(Collected data)
============================================================
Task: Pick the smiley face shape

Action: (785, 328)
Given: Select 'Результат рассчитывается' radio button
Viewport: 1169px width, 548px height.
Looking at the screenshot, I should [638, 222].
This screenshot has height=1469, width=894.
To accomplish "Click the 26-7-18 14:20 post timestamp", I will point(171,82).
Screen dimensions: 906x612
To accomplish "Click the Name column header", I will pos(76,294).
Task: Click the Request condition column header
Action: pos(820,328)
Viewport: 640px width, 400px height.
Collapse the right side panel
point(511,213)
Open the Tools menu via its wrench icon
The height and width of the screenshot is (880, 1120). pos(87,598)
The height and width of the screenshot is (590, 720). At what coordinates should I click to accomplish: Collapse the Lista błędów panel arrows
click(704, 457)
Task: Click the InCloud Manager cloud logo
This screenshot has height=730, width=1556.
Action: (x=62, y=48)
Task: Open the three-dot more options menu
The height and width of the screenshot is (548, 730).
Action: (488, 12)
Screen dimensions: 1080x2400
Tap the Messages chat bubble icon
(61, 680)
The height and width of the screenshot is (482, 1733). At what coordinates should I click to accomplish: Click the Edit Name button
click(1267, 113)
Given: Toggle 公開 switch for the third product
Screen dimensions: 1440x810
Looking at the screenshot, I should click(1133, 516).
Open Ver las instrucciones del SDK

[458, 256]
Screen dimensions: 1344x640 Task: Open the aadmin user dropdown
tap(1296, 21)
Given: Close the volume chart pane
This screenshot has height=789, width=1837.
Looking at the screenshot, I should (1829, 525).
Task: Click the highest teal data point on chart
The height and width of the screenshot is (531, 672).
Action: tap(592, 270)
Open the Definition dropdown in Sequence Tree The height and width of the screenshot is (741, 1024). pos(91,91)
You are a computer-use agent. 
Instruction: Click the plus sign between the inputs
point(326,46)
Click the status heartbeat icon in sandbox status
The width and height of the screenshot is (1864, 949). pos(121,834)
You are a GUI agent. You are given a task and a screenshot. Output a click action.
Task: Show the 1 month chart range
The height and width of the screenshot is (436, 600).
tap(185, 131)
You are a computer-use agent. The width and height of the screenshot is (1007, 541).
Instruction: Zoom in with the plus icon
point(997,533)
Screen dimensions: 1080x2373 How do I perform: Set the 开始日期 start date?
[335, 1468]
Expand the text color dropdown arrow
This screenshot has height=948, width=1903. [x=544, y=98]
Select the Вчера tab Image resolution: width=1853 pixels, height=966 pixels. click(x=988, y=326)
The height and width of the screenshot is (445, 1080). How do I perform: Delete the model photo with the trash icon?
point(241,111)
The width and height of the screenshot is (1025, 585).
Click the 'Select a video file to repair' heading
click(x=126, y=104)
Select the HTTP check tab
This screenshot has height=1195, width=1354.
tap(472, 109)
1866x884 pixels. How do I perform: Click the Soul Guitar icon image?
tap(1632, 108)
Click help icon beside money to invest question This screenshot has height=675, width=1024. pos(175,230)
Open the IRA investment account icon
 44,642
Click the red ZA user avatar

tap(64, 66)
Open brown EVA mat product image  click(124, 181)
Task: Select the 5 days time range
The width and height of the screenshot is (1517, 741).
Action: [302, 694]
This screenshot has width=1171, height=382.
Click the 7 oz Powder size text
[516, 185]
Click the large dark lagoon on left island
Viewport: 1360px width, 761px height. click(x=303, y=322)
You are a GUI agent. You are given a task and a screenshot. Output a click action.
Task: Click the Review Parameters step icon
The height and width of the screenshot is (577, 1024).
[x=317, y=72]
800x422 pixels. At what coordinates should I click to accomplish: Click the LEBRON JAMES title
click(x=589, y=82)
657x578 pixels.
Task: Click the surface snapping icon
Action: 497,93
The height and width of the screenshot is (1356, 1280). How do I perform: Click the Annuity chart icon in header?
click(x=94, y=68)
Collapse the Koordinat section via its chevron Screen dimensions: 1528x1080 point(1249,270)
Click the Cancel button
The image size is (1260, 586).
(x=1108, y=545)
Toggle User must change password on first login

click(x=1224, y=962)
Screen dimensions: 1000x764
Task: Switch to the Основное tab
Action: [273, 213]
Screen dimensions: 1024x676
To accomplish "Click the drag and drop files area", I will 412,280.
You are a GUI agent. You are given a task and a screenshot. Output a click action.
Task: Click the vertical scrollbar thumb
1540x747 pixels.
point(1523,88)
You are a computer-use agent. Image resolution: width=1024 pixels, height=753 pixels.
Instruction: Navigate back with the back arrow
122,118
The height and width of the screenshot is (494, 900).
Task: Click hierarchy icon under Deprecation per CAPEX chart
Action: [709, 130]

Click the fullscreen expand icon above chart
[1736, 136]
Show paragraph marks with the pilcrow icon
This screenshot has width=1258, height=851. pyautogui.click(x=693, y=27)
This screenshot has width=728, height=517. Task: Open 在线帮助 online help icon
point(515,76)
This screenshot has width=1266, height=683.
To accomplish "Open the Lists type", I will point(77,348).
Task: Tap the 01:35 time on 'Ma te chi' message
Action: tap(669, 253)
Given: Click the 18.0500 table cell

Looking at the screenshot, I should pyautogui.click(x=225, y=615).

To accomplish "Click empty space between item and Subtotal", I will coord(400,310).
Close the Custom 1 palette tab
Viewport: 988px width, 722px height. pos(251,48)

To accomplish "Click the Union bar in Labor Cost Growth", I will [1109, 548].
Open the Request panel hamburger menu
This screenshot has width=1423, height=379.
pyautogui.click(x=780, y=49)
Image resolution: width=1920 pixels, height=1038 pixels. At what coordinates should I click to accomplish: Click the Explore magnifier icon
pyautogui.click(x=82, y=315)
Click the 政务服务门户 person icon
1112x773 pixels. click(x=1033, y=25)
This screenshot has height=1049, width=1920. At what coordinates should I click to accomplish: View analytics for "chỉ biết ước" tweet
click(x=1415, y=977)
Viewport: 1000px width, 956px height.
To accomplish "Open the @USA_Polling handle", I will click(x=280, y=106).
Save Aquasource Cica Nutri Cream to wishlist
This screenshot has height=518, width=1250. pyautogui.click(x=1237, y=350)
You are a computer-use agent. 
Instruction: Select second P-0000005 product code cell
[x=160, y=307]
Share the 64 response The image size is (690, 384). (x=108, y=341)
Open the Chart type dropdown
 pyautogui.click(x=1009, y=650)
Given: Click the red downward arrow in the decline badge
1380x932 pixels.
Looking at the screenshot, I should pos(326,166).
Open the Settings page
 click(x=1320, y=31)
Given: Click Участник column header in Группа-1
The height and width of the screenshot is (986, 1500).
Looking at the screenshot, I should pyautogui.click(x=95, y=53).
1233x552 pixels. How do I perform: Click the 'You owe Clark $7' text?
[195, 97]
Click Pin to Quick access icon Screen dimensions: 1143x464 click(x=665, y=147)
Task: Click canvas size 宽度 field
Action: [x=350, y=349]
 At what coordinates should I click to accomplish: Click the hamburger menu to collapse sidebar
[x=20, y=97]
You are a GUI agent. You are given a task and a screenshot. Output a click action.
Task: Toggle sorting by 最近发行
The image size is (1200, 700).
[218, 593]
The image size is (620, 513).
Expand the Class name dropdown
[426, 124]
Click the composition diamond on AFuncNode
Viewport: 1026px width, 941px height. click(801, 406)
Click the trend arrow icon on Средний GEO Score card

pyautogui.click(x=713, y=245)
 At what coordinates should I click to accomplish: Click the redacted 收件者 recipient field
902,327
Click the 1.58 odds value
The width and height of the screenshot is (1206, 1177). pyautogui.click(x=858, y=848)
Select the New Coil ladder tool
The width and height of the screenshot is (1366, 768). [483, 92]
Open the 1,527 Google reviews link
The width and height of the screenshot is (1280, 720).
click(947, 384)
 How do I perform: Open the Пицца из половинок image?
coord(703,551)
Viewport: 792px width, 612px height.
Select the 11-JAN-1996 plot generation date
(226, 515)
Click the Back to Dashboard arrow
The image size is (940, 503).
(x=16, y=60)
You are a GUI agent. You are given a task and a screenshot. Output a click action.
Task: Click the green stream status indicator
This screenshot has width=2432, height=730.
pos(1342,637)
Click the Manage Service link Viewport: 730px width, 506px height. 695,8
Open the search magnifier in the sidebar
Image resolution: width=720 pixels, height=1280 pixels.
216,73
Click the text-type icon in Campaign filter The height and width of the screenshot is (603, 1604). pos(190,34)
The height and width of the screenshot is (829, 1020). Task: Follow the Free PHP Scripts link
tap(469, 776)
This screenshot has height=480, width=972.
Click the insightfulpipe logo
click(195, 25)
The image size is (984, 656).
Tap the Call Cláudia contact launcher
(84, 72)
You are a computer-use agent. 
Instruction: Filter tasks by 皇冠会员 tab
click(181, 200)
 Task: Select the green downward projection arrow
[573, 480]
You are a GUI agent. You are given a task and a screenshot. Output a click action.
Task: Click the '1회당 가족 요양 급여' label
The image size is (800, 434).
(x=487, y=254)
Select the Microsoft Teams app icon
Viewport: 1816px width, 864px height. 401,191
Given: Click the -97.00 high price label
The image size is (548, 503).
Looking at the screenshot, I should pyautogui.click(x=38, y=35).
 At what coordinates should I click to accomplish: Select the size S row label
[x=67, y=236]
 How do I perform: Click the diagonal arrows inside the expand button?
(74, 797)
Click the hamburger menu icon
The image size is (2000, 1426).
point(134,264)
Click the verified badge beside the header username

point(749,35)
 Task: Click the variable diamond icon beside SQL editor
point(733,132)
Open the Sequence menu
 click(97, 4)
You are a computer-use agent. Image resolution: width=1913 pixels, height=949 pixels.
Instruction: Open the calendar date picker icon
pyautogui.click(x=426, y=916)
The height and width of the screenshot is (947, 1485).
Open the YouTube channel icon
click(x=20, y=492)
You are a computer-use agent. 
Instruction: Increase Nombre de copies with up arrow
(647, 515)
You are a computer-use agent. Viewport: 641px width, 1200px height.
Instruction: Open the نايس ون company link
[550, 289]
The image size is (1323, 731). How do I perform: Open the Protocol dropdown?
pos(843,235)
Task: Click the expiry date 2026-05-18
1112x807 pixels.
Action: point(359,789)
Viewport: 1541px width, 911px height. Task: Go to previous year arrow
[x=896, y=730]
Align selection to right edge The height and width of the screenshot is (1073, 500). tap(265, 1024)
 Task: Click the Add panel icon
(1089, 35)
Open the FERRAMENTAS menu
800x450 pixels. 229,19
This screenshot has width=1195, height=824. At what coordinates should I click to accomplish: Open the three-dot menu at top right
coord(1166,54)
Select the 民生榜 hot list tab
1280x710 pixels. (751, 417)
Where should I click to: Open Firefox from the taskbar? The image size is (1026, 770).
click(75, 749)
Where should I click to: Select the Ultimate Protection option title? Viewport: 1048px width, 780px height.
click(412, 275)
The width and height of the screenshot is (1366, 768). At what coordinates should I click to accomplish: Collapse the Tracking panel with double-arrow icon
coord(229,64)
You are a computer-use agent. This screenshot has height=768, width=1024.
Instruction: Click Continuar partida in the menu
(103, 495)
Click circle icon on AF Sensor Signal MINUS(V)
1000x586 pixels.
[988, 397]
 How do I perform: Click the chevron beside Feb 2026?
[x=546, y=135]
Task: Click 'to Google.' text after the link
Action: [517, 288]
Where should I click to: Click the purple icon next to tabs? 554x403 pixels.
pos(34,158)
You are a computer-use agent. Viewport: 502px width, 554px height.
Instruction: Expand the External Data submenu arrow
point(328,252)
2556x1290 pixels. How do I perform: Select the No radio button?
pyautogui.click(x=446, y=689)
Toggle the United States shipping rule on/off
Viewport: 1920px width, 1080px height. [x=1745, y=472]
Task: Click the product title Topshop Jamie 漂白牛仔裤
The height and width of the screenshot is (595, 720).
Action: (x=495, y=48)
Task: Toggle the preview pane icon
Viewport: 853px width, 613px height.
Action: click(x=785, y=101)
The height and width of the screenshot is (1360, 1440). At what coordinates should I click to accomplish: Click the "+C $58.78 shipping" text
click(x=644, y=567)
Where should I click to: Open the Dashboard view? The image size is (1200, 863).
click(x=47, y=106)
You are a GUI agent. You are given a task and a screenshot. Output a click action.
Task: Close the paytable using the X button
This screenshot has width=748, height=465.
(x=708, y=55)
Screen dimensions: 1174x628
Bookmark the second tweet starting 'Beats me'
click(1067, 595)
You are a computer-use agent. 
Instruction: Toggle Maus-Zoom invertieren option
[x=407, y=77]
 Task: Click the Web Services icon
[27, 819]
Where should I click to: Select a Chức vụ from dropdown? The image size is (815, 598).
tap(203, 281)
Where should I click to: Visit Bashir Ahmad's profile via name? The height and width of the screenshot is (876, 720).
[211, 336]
============================================================
▶ _Exercise goal_:
Look above for the line containing "Task: Toggle sorting by 最近发行". Output from there through the line containing "Click the text-type", exactly and inclusively.

▶ _Answer to this task_:
Task: Toggle sorting by 最近发行
The image size is (1200, 700).
[218, 593]
The image size is (620, 513).
Expand the Class name dropdown
[426, 124]
Click the composition diamond on AFuncNode
Viewport: 1026px width, 941px height. click(801, 406)
Click the trend arrow icon on Средний GEO Score card

pyautogui.click(x=713, y=245)
 At what coordinates should I click to accomplish: Click the redacted 收件者 recipient field
902,327
Click the 1.58 odds value
The width and height of the screenshot is (1206, 1177). pyautogui.click(x=858, y=848)
Select the New Coil ladder tool
The width and height of the screenshot is (1366, 768). [483, 92]
Open the 1,527 Google reviews link
The width and height of the screenshot is (1280, 720).
click(947, 384)
 How do I perform: Open the Пицца из половинок image?
coord(703,551)
Viewport: 792px width, 612px height.
Select the 11-JAN-1996 plot generation date
(226, 515)
Click the Back to Dashboard arrow
The image size is (940, 503).
(x=16, y=60)
You are a GUI agent. You are given a task and a screenshot. Output a click action.
Task: Click the green stream status indicator
This screenshot has width=2432, height=730.
pos(1342,637)
Click the Manage Service link Viewport: 730px width, 506px height. 695,8
Open the search magnifier in the sidebar
Image resolution: width=720 pixels, height=1280 pixels.
216,73
Click the text-type icon in Campaign filter The height and width of the screenshot is (603, 1604). pos(190,34)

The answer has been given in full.